The dataset used is the StackOverflow data available at https://archive.org/details/stackexchange (only 'Posts' and 'Users' were used). I used 'Post' data from 01.01.2016. to the end (somewhere around June 2018).
The dataset used is very large and also the models created are quite big in size (~800MB) and so I didn't upload them to Github, given the finiteness of the human lifespan and the limits of the upload bandwidth.
Only the scripts which were used to train and arrive at the models are commited and are located in the model_scripts
directory. The scripts were run in a sequence like this:
process_data -> train_word_models -> vectorize_classifier_data -> eval_classifiers ->
train_best_word_model -> vectorize_best_classifier_data -> train_best_classifier ->
vectorize_logistic_data -> eval_logistic -> train_best_logistic
I developed a simple Flask web app to demonstrate the decisions made by the model.

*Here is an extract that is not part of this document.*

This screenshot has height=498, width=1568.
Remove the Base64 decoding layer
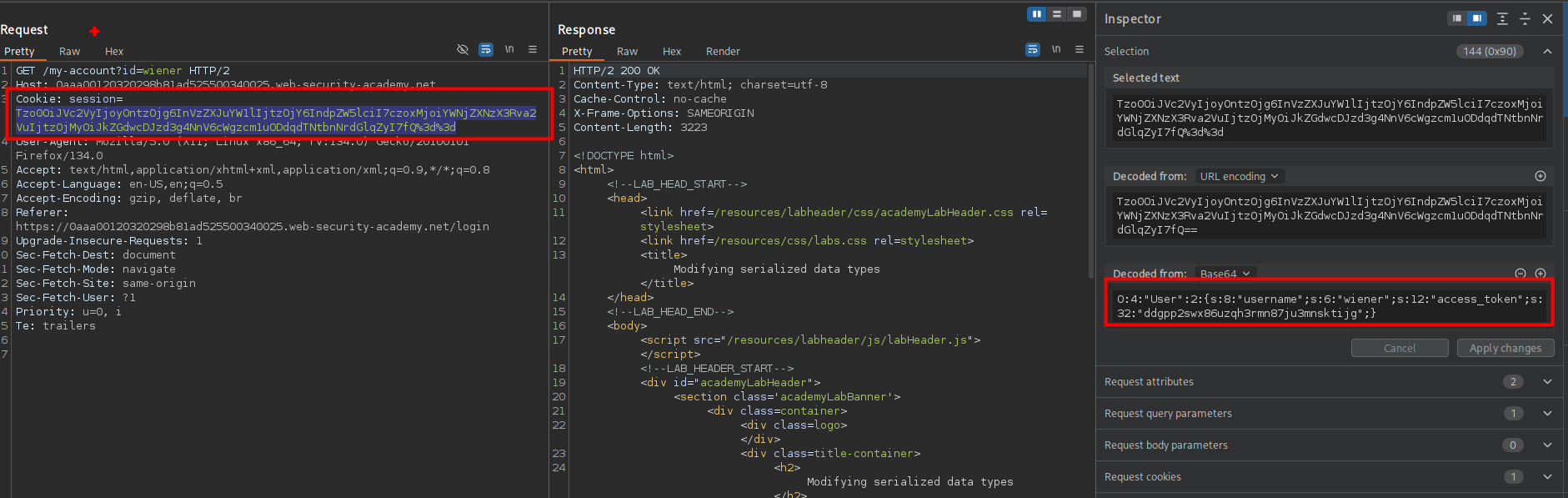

It is available (upon request) at https://blaza.dev/downvoter/ and the usage is simple:
First, you write a question just like you would on StackOverflow, i.e. write a title, write the body (markdown supported), and possibly add the StackOverflow reputation of the user posting. Then click on the button "Rate the question!" and the downvoter will think about the question and give it's verdict, along with the "badness score", which is the model's probability estimate (the threshold value is set at 0.275).
OR
The easiest way is to click on "Fetch from StackOverflow?", paste a StackOverflow URL of a question and click on "Fetch" which will populate all fields in a couple of seconds. Then run "Rate the question!" and wait for the results.